__SET PROBLEM__: Print every one of the rows below word for word, leaving out the pictures.

__DATA SHOWN__:
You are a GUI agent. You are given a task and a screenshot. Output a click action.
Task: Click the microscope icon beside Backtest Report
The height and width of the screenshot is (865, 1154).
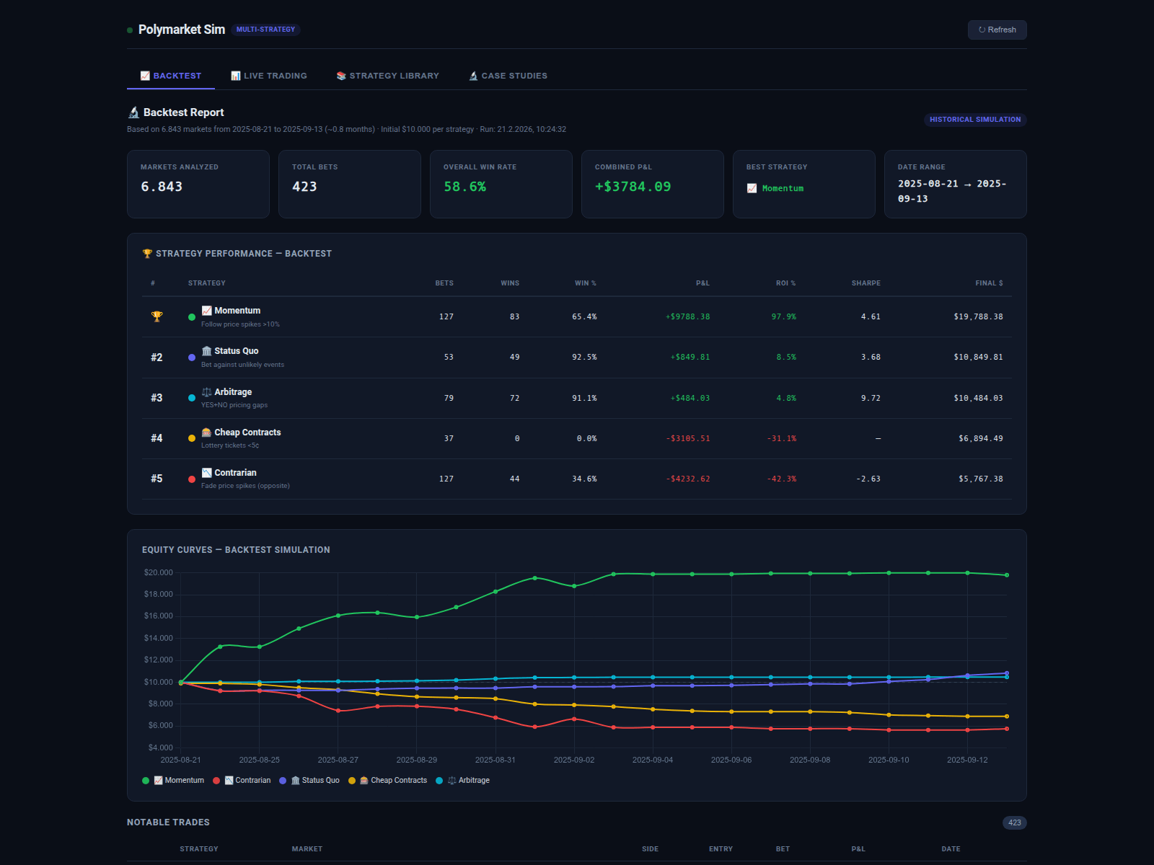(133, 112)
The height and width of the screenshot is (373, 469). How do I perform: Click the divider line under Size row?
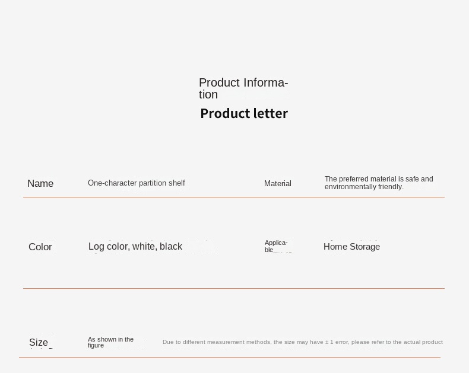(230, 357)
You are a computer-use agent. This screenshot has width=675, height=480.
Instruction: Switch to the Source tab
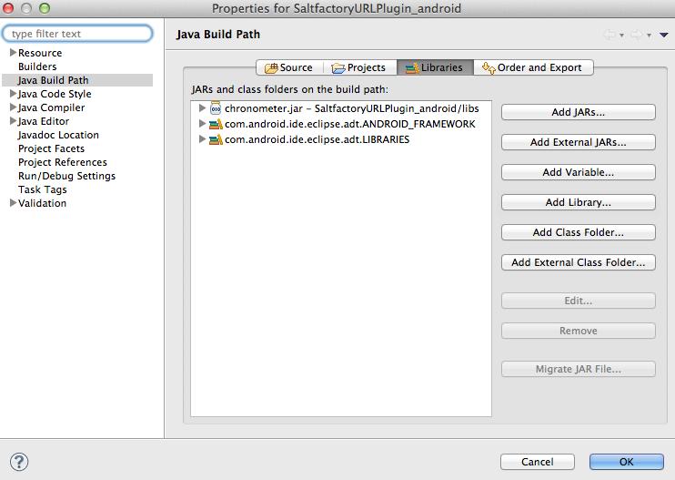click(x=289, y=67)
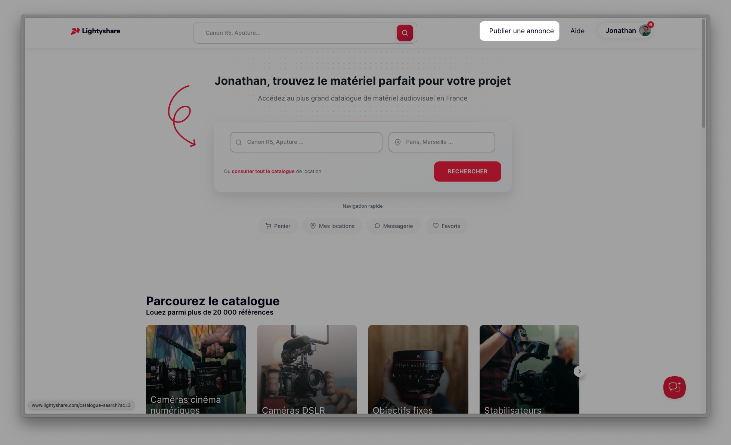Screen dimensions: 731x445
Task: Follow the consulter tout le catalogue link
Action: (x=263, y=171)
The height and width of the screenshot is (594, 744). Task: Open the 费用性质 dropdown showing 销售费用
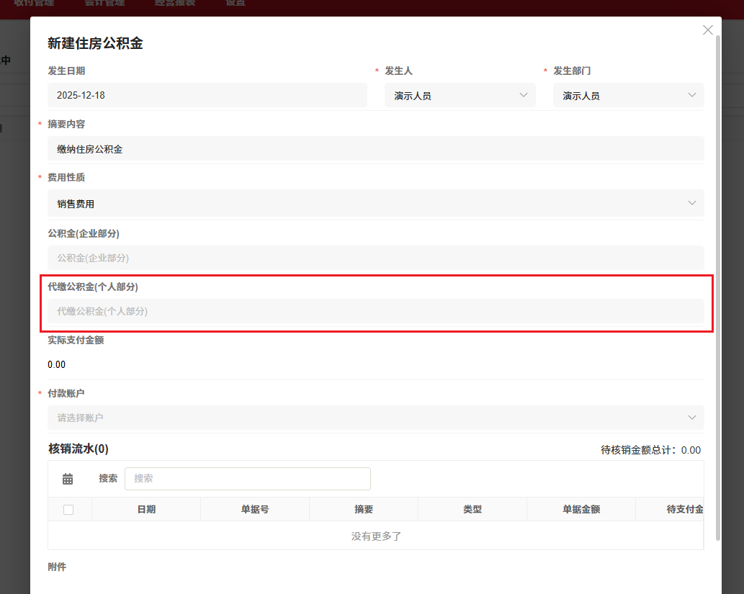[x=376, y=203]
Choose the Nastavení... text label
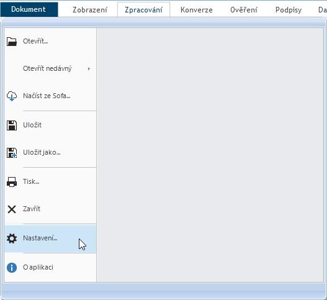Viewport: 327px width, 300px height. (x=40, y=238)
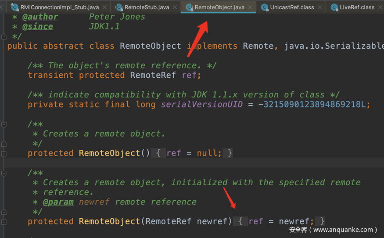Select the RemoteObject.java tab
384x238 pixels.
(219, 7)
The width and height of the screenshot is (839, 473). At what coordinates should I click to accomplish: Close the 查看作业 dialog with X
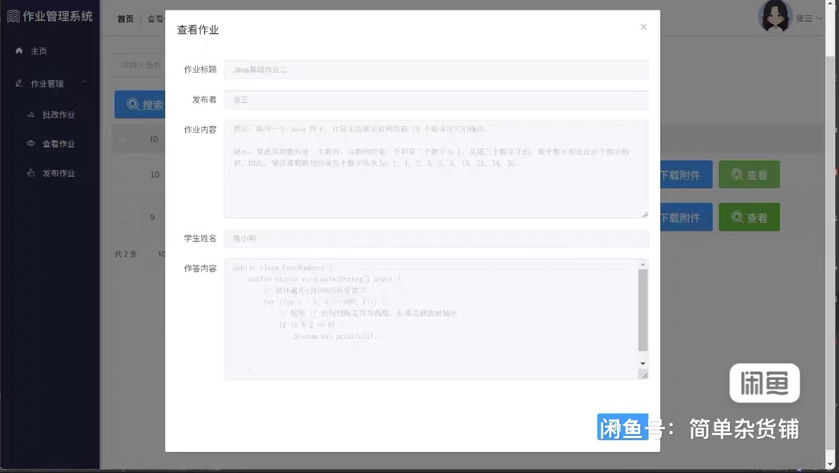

__WORKED SOLUTION__:
You are a GUI agent. You are given a task and a screenshot. Output a click action.
Task: Click the microscope icon beside Backtest Report
The height and width of the screenshot is (865, 1154).
(133, 112)
The height and width of the screenshot is (373, 469). How do I perform: Click the divider line under Size row?
(230, 357)
You are a computer-use agent. This screenshot has width=675, height=480.
Instruction: Switch to the Source tab
click(x=289, y=67)
Screen dimensions: 731x445
Task: Follow the consulter tout le catalogue link
Action: (x=263, y=171)
The height and width of the screenshot is (594, 744). Task: Open the 费用性质 dropdown showing 销售费用
[x=376, y=203]
Choose the Nastavení... text label
Viewport: 327px width, 300px height. (x=40, y=238)
Select the RemoteObject.java tab
384x238 pixels.
(219, 7)
The width and height of the screenshot is (839, 473). At what coordinates should I click to accomplish: Close the 查看作业 dialog with X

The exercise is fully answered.